(Saved data entries)
· · · · ·
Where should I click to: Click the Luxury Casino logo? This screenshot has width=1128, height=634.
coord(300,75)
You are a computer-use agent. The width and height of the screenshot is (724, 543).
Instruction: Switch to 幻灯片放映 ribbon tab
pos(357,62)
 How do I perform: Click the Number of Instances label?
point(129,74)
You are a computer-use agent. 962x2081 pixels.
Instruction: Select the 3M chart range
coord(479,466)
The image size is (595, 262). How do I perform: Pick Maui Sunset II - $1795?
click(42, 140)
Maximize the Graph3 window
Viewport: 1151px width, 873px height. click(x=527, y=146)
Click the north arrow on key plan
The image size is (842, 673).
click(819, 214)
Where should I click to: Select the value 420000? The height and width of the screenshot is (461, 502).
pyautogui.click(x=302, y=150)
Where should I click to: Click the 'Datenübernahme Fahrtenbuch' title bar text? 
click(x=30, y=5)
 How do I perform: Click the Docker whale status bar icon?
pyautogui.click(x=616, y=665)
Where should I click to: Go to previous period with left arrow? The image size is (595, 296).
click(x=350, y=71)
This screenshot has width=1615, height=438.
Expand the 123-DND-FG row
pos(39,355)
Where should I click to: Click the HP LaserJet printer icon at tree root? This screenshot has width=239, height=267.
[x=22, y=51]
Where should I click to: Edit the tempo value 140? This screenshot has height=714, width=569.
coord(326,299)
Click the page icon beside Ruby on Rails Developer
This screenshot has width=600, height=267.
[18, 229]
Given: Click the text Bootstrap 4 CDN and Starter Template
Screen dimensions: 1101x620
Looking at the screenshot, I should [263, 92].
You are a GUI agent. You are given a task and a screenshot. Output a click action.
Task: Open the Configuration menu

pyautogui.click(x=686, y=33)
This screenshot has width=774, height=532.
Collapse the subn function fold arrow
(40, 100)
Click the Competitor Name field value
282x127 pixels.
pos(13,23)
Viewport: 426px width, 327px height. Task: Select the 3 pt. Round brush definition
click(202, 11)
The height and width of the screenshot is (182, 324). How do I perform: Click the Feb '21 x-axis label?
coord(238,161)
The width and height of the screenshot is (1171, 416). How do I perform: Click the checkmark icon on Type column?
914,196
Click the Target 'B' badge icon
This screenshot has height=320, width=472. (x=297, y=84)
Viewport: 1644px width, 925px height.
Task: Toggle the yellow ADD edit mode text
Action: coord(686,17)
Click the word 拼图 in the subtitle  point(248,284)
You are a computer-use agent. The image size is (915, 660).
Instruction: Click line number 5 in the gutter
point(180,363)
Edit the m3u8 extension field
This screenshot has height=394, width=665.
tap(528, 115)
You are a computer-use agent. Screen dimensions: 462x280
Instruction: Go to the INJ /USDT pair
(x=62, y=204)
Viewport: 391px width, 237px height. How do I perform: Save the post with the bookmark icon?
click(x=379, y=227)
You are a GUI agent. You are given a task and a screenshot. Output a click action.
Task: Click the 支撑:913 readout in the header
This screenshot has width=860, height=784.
· · · · ·
#### WORK TO COMPLETE
Look through the data above. Each line containing the word "computer" needs to be copied.

#### FINISHED EXERCISE
You are a computer-use agent. The width and height of the screenshot is (724, 543).
You are a computer-use agent. 962x2081 pixels.
You are a computer-use agent. The image size is (915, 660).
You are a computer-use agent. Screen dimensions: 462x280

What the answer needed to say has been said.